Loudspeakers in a southern town in Iraq blared an ultimatum from British forces: hand over within 48 hours those who killed six fellow soldiers Tuesday. Reports did not say what the consequences would be if the attackers remained free. The violence prompted a review of security procedures in that sector of Iraq, and Defense Secretary Geoff Hoon suggested in an interview on the BBC that "many thousands" of reinforcements could be deployed there with orders to wear helmets and body armor. Below ( l.), curious Iraqis gather to look at a British Army vehicle that was destroyed in Tuesday's violence. (Related story, page 6.)

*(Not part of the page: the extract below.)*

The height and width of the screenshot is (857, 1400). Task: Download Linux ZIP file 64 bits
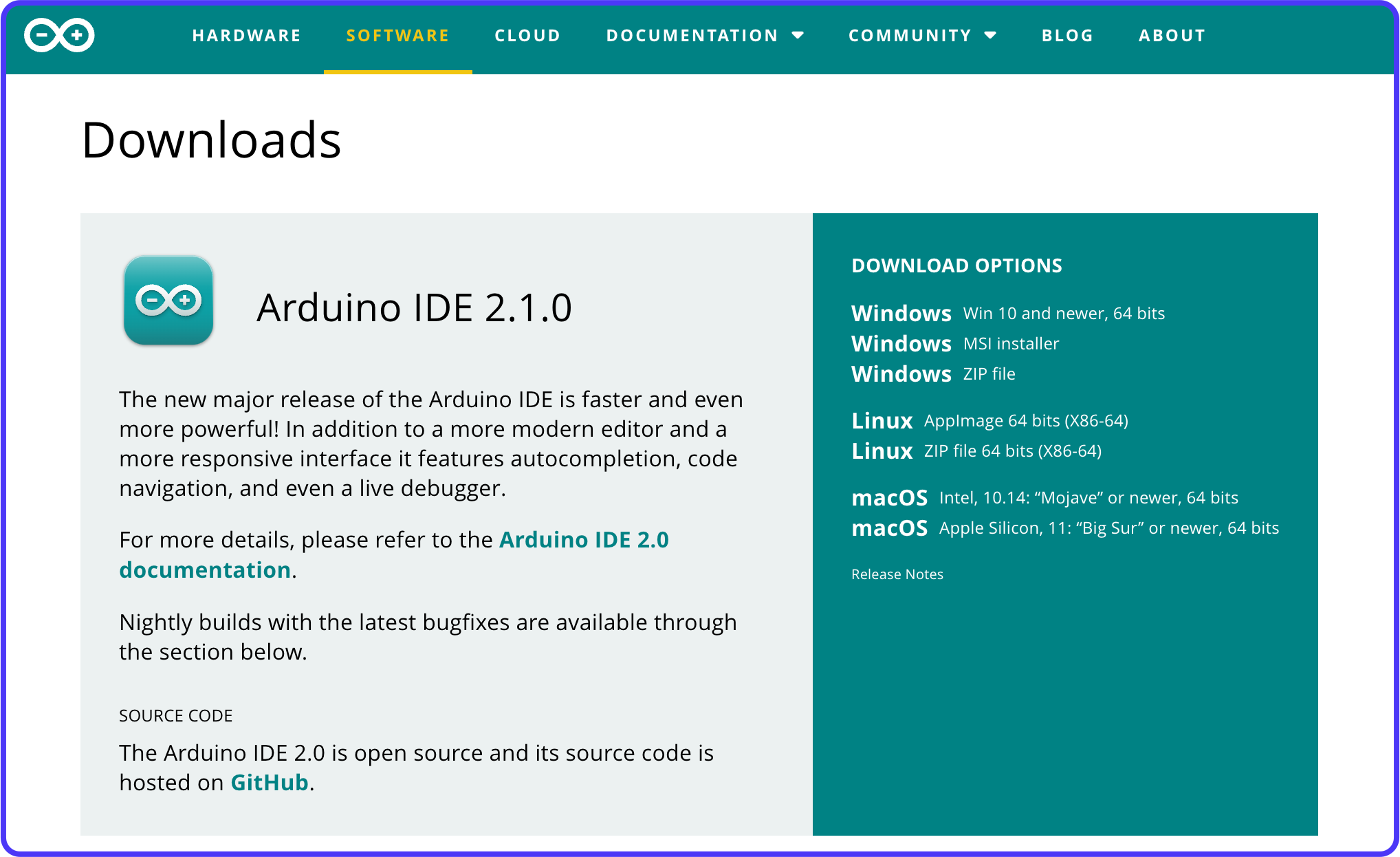(x=976, y=451)
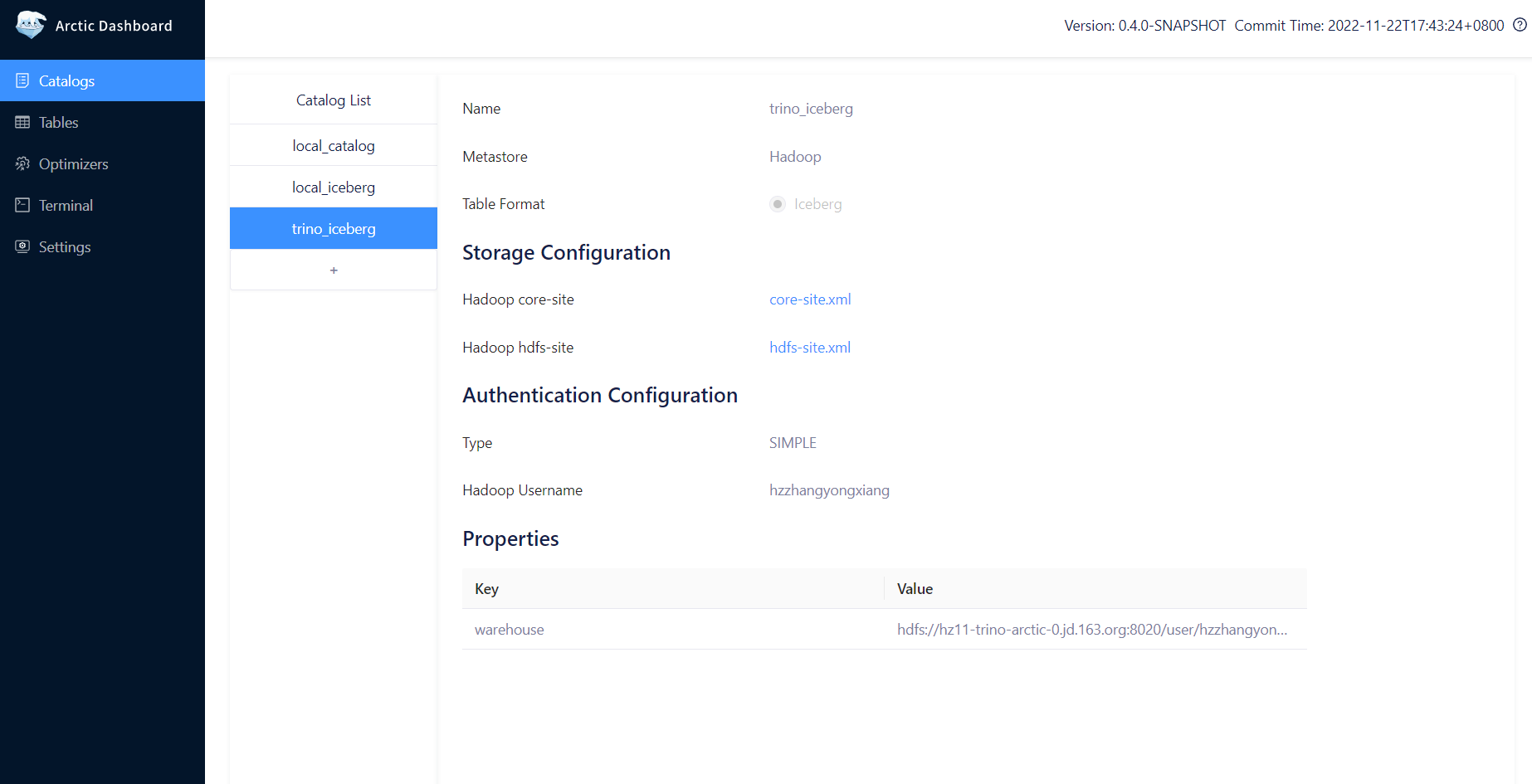
Task: Expand the Authentication Configuration section
Action: tap(600, 395)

Hamas was unwilling to confirm a report that it and two other Palestinian radical movements had agreed to a three-month moratorium on terrorist attacks against Israelis. But other Palestinian sources said such a statement had been signed by Hamas and Islamic Jihad leaders in Syria, with details to be announced later Wednesday. In return, the groups, also including Fatah, demand that Israel end targeted killings of militants, stop incursions into Palestinian areas, and release Palestinians in its jails, the sources said. Senior Israelis said the move was of no consequence, and Israeli helicopters reportedly rocketed two cars in the Gaza Strip, one of them belonging to a Hamas activist.
The ban on public protests for democratic reform in Iran will be defied, leaders of recent demonstrations vowed. The hard-line Islamic clerical regime Monday forbade rallies in the streets as the anniversary approaches of the July 9, 1999, beatings of reform demonstrators by pro-regime militias. Meanwhile, President Mohamad Khatami appeared to disappoint reformist members of parliament, who urged him to condemn the arrests of hundreds of demonstrators earlier this month. He said only that protest should be free, but within "the framework of the law."
Tens of millions of dollars in aid to Burma (Myanmar) were suspended by the Japanese government until democracy activist Aung San Suu Kyi is freed from official custody. New pressure for her release also came from London, where Prime Minister Blair urged British companies to halt trading with Burma. UN Secretary-General Kofi Annan also joined in applying pressure, expressing "increasing alarm" over the welfare of Suu Kyi, who hasn't been seen in public since her arrest May 30.